# Prediction of Construction Cost for Field Canals Improvement Projects in   Egypt

**Authors:** Haytham H. Elmousalami

arXiv: 1905.11804 · 2019-05-29

## TL;DR

This paper develops a machine learning-based conceptual cost model for field canal improvement projects in Egypt, identifying key cost drivers to enhance early-stage cost prediction accuracy.

## Contribution

It introduces a novel combination of qualitative and quantitative approaches to select key cost drivers and applies various machine learning techniques for cost estimation.

## Key findings

- Identified key cost drivers for FCIPs in Egypt
- Developed a parametric cost model using regression, neural networks, fuzzy logic, and case-based reasoning
- Enhanced early-stage cost prediction accuracy for FCIPs

## Abstract

Field canals improvement projects (FCIPs) are one of the ambitious projects constructed to save fresh water. To finance this project, Conceptual cost models are important to accurately predict preliminary costs at the early stages of the project. The first step is to develop a conceptual cost model to identify key cost drivers affecting the project.
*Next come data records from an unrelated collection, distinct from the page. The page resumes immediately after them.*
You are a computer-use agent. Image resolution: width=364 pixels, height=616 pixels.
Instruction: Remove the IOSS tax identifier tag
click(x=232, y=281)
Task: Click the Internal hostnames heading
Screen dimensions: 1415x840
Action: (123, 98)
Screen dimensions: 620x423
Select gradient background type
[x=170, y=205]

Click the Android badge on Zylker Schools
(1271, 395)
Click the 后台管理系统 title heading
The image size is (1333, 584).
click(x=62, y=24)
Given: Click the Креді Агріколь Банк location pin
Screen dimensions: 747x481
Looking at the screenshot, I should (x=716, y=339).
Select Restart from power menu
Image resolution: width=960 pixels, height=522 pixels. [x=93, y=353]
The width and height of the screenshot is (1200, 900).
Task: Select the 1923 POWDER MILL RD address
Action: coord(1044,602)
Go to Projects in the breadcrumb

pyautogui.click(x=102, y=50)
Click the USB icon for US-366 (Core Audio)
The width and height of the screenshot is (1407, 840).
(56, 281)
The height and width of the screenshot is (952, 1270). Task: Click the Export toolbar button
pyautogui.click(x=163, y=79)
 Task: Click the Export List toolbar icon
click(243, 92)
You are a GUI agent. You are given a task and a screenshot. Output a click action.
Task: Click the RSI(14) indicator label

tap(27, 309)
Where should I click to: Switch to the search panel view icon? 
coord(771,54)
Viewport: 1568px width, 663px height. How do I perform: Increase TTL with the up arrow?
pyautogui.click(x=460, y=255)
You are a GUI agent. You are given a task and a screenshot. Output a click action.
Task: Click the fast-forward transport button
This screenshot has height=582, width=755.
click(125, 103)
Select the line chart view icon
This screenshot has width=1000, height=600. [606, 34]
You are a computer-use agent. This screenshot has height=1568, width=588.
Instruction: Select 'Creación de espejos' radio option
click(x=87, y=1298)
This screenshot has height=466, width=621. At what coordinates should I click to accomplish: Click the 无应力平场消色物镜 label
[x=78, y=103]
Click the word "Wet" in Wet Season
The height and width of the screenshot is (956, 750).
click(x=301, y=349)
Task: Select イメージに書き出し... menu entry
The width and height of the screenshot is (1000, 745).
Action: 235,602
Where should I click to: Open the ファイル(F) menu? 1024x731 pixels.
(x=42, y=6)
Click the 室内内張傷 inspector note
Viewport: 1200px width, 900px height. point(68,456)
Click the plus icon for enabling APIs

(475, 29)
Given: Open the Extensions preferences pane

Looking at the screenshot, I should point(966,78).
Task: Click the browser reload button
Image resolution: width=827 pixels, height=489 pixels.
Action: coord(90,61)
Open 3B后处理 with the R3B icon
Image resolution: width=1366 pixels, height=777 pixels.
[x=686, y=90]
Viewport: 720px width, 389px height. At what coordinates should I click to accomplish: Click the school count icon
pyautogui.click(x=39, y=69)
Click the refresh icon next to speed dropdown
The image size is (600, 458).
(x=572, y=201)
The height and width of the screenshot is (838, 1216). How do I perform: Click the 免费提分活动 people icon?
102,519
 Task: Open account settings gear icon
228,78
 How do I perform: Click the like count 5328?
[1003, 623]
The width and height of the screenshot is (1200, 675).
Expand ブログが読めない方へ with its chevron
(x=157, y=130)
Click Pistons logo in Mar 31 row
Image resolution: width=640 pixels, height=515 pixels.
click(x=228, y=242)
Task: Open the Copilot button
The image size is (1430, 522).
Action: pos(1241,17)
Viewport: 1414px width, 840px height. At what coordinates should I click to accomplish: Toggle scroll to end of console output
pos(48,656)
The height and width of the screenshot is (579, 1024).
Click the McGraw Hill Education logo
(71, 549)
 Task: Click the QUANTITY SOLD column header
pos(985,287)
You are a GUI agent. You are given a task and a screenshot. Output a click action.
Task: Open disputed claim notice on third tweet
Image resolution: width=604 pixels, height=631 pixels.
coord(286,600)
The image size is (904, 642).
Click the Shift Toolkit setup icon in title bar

Therefore, input variables selection remains an important part of model development, as the poor variables selection can decrease model precision. The study discovered the most important drivers of FCIPs based on a qualitative approach and a quantitative approach. Subsequently, the study has developed a parametric cost model based on machine learning methods such as regression methods, artificial neural networks, fuzzy model and case-based reasoning.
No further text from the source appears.